ACCIÓN REQUERIDA >> Explica, según el texto de lectura sobre el libro de Olga Tokarczuk, por qué se dice que la obra tiene una apariencia cambiante.
[TEXTO DE LECTURA]
El libro con el que la reciente Premio Nobel, Olga Tokarczuk, ganó el Man Booker Internacional a la mejor obra traducida al inglés en 2018, tiene una apariencia cambiante. Podría recordar inicialmente un libro miscelánea, para luego estructurarse como una serie de relatos sabiamente administrados y engarzados en una cadena de breves reflexiones. Pero, al poco, descubrimos dos corrientes principales cuyas cuencas drenan el texto recogiendo el flujo de ideas, historias o especulaciones que la narradora va aportando.
Una de esas corrientes se nutre del concepto de viaje, de su sentido profundo y de su apariencia superficial, en ocasiones grotesca. La otra tiene que ver con las diversas representaciones de la anatomía humana, las que, con variadas técnicas, dejan ver sus interioridades y aquellas que se recrean en su aspecto externo, a veces mórbido.
[/TEXTO DE LECTURA]
[MATERIAL PROPORCIONADO]
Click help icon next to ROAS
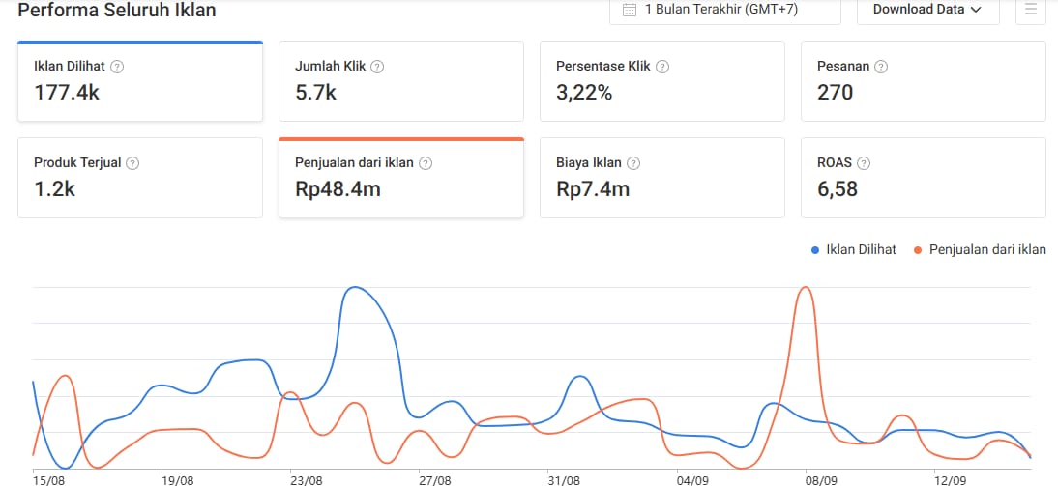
[/MATERIAL PROPORCIONADO]
RESULTADO DEL EJERCICIO >> La obra cambia de aspecto a medida que se lee. Al principio podría recordar un libro miscelánea. Luego se estructura como una serie de relatos sabiamente administrados y engarzados en una cadena de breves reflexiones. Al poco se descubren dos corrientes principales que recogen el flujo de ideas, historias o especulaciones de la narradora: una se nutre del concepto de viaje y la otra de las representaciones de la anatomía humana.